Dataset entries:
[Start of Attachment]
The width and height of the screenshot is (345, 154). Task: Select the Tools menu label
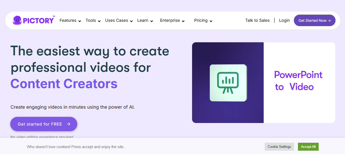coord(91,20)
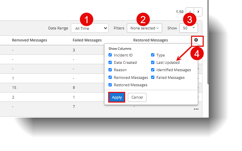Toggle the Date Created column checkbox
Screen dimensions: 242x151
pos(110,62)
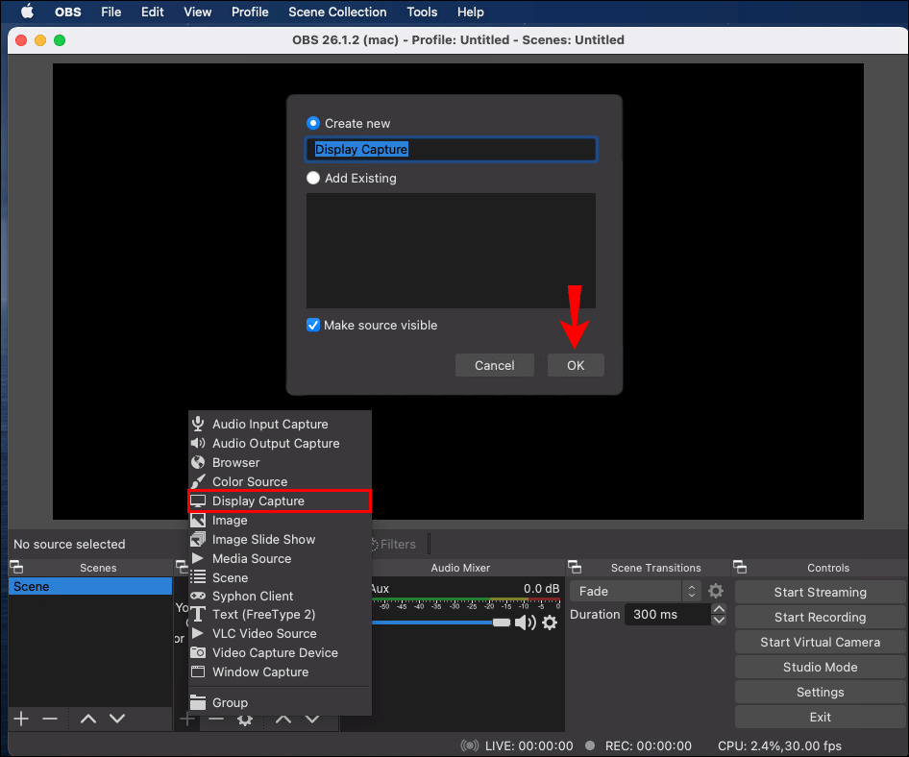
[End of Attachment]
§ **What the exercise asks**
Each record must be set down again without alteration, and no picture may be carried over.

§ **Completed task**
The width and height of the screenshot is (345, 154). Task: Select the Tools menu label
coord(91,20)
Toggle the Date Created column checkbox
Screen dimensions: 242x151
pos(110,62)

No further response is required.